REQUIRED WORK: Print the rows below without alteration, starting at the first row and ending at the line that contains "(x=1381, y=64)", with both of those lines included.

[RECORDS PROVIDED start]

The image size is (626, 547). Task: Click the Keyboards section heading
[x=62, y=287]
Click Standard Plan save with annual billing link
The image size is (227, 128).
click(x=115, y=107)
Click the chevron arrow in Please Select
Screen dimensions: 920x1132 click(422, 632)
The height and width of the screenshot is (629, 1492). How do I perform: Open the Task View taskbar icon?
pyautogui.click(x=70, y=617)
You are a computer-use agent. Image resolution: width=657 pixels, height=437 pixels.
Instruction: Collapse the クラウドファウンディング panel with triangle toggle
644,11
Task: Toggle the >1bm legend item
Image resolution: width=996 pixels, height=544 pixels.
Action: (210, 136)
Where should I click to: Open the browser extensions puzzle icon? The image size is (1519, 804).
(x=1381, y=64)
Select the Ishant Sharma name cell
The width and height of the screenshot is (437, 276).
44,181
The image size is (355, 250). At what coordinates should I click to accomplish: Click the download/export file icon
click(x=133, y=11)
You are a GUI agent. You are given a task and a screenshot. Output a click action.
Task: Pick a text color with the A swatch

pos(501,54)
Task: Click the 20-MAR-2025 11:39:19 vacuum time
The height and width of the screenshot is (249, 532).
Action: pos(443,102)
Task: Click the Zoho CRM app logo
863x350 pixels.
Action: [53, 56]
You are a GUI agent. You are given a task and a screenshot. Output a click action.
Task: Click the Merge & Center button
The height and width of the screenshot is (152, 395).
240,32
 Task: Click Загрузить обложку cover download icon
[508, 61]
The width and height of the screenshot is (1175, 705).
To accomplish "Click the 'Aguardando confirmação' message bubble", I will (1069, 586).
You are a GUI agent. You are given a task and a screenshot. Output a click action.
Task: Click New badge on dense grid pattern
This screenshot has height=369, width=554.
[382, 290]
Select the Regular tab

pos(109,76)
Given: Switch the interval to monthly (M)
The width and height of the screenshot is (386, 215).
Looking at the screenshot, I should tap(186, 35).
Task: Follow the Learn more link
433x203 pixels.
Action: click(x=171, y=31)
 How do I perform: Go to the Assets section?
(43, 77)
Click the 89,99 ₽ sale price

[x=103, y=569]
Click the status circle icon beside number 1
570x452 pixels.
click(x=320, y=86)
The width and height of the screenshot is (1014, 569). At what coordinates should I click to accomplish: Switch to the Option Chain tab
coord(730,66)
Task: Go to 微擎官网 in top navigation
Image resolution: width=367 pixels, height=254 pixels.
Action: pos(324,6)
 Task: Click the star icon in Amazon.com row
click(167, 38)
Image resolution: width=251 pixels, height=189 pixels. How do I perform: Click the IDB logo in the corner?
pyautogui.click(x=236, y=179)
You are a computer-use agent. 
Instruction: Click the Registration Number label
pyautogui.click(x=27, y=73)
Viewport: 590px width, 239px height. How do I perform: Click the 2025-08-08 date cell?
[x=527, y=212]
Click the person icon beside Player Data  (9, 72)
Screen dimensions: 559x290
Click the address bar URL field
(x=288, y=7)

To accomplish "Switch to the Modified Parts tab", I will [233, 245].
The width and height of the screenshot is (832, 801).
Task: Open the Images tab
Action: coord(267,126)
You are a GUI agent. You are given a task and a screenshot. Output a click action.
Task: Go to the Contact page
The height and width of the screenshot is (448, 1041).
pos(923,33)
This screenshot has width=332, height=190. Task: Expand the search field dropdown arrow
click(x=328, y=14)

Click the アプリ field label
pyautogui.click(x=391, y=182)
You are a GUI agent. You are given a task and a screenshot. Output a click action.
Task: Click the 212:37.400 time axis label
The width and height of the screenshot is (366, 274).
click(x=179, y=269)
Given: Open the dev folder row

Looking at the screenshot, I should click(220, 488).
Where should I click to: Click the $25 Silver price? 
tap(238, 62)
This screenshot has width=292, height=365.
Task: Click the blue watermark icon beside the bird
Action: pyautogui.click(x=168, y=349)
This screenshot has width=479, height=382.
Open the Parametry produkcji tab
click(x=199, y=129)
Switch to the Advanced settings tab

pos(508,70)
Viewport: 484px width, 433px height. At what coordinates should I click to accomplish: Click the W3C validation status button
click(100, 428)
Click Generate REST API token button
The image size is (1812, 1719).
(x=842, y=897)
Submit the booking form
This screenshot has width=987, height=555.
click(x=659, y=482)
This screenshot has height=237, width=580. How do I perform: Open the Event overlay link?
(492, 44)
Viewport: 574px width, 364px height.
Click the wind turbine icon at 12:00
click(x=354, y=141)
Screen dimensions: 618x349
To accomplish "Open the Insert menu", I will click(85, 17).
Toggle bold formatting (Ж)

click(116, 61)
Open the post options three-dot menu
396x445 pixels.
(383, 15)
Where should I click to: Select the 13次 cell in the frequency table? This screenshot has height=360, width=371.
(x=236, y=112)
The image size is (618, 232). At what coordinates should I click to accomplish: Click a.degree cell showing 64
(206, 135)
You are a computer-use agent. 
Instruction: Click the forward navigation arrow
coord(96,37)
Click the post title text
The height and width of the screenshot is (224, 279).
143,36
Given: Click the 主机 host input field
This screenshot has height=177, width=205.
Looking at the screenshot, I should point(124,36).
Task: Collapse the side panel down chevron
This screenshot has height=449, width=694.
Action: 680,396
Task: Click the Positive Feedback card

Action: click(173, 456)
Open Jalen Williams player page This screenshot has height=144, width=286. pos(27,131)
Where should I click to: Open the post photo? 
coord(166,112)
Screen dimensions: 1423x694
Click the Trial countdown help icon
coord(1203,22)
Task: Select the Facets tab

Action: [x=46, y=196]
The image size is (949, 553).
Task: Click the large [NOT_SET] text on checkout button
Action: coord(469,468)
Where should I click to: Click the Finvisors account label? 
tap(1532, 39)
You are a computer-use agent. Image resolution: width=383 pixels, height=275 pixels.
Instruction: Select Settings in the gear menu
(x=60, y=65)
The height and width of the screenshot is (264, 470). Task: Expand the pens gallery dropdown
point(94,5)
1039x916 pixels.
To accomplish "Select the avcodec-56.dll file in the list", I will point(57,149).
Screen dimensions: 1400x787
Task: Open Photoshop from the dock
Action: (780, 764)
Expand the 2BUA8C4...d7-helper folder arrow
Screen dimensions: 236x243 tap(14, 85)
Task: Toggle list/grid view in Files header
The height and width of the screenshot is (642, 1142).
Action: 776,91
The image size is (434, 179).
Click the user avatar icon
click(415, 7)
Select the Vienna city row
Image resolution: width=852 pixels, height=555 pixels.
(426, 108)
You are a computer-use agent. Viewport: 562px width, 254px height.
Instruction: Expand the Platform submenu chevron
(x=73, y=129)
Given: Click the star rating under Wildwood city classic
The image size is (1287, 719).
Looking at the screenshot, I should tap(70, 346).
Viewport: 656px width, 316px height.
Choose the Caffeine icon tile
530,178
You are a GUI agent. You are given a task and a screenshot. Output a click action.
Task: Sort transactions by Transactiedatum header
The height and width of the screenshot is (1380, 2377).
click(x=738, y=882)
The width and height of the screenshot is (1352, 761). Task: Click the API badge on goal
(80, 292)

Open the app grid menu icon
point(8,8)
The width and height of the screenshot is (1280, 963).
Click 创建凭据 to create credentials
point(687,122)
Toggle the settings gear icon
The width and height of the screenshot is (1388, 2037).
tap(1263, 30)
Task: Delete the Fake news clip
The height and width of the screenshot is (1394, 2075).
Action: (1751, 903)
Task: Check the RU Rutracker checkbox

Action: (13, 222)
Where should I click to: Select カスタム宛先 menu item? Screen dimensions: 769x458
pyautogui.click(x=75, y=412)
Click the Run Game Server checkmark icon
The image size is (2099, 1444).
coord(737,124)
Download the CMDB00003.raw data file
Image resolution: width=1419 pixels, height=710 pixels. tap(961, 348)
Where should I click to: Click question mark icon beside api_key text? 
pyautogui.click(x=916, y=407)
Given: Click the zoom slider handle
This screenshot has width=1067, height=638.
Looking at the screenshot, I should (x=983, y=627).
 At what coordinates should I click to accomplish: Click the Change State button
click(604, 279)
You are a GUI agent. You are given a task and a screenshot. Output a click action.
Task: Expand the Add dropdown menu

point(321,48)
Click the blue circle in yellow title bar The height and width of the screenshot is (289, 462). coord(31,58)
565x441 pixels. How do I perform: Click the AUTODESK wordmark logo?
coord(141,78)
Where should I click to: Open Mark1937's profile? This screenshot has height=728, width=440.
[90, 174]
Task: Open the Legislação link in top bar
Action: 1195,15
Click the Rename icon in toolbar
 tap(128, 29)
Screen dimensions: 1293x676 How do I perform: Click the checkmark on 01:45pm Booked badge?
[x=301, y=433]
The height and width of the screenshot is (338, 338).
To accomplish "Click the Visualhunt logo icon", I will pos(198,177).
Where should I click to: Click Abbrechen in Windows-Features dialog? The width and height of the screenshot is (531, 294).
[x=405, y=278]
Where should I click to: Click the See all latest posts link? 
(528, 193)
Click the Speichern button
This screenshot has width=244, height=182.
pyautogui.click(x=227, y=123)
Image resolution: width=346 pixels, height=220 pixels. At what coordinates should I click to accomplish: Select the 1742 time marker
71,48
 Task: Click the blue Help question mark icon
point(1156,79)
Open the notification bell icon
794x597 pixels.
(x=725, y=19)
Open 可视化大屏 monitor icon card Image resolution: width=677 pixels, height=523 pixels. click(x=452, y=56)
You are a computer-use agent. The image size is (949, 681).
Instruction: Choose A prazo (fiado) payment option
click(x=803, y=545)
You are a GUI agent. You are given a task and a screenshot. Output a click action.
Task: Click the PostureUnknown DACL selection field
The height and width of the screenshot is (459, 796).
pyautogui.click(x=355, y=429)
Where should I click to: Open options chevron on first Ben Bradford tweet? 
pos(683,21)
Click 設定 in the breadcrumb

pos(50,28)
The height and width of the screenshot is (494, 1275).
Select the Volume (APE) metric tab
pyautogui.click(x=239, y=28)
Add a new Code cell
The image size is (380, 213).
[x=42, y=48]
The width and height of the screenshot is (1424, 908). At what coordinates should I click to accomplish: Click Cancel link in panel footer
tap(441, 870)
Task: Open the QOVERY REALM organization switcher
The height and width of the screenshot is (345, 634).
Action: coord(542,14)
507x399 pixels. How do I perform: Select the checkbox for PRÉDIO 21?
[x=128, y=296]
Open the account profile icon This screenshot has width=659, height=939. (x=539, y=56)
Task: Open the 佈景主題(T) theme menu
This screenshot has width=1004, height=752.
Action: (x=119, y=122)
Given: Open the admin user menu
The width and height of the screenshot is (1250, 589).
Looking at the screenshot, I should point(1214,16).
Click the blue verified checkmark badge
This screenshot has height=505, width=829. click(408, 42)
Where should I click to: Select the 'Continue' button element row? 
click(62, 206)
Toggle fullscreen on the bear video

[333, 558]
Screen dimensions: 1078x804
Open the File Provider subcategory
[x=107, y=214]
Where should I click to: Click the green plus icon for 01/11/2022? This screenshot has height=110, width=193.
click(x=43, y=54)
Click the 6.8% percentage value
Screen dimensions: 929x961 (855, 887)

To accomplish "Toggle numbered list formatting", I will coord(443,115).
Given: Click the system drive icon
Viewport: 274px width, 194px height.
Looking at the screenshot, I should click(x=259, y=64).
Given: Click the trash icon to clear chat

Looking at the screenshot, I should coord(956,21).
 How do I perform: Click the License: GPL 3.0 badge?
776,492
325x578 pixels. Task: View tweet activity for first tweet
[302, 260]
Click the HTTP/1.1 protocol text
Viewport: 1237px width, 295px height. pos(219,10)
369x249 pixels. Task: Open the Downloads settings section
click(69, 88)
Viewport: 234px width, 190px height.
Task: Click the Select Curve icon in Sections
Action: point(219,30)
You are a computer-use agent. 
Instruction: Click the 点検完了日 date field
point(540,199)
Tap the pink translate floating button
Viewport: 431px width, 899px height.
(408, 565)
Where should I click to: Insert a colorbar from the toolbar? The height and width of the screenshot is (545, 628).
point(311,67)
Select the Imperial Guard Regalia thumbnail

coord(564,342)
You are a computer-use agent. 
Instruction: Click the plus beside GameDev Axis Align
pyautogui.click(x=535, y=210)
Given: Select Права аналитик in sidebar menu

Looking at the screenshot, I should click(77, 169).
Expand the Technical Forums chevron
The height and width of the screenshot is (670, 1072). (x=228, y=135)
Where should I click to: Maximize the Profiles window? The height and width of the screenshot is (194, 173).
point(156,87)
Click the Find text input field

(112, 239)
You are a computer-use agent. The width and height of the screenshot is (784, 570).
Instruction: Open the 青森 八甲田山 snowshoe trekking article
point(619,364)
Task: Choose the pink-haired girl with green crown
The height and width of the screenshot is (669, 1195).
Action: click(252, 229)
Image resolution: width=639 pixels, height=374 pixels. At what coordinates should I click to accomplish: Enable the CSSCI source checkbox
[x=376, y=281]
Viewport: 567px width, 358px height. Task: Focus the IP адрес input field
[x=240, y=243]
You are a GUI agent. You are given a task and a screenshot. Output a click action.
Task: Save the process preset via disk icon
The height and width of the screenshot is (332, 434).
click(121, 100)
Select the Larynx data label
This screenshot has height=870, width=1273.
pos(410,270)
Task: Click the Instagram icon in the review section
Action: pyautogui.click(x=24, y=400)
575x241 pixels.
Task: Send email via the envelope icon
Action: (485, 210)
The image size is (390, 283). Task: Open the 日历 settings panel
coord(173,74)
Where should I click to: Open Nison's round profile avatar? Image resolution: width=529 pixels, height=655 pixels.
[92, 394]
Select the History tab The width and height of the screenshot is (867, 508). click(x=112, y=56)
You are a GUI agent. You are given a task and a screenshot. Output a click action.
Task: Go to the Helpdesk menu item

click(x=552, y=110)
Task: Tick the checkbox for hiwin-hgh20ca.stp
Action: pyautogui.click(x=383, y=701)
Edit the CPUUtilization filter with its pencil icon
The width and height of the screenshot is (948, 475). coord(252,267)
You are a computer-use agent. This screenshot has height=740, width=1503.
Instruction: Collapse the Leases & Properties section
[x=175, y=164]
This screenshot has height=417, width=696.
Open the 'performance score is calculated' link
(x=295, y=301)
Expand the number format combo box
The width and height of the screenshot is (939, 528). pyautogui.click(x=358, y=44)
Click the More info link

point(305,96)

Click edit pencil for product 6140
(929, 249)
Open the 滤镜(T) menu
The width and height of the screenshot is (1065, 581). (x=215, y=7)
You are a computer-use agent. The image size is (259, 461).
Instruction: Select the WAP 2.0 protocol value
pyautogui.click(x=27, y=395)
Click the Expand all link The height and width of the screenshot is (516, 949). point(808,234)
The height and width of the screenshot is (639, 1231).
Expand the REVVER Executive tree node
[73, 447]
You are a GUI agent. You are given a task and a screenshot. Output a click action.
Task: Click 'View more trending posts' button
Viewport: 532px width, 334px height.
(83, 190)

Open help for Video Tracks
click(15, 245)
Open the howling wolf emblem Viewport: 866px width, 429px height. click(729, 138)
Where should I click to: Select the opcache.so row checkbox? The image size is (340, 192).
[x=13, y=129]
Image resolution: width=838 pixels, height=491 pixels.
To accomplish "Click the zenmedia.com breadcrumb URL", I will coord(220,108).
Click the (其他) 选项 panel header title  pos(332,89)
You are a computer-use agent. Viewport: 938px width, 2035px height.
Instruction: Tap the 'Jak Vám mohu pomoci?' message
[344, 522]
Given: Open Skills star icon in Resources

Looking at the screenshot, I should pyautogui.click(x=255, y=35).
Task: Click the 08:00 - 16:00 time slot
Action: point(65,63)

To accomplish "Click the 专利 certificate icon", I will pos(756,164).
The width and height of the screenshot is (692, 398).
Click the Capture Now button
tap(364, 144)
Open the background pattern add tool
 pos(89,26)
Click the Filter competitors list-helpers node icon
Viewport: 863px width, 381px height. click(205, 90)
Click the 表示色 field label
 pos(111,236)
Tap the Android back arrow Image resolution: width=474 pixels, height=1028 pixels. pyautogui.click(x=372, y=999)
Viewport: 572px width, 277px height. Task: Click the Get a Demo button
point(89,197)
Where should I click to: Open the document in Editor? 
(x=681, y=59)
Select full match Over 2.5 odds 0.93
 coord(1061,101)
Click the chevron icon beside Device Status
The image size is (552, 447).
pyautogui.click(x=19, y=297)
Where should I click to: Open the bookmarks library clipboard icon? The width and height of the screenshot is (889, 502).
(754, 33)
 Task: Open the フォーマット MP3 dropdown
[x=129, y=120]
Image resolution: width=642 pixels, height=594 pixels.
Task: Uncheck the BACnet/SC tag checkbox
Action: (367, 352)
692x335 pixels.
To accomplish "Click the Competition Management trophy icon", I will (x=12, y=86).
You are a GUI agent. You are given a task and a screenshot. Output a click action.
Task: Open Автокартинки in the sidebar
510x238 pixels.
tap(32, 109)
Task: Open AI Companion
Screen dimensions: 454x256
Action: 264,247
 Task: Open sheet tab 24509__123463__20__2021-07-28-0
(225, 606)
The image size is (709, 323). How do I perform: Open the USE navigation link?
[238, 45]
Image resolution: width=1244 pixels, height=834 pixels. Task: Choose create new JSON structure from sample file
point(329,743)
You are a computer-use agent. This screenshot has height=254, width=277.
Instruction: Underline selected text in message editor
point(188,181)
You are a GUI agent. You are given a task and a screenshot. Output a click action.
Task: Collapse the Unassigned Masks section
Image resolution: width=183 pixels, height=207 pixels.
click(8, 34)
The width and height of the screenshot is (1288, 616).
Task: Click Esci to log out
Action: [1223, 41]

[RECORDS PROVIDED end]

OUTPUT BELOW:
The image size is (626, 547). Task: Click the Keyboards section heading
[x=62, y=287]
Click Standard Plan save with annual billing link
The image size is (227, 128).
click(x=115, y=107)
Click the chevron arrow in Please Select
Screen dimensions: 920x1132 click(422, 632)
The height and width of the screenshot is (629, 1492). How do I perform: Open the Task View taskbar icon?
pyautogui.click(x=70, y=617)
You are a computer-use agent. Image resolution: width=657 pixels, height=437 pixels.
Instruction: Collapse the クラウドファウンディング panel with triangle toggle
644,11
Task: Toggle the >1bm legend item
Image resolution: width=996 pixels, height=544 pixels.
Action: (210, 136)
Where should I click to: Open the browser extensions puzzle icon? The image size is (1519, 804).
(x=1381, y=64)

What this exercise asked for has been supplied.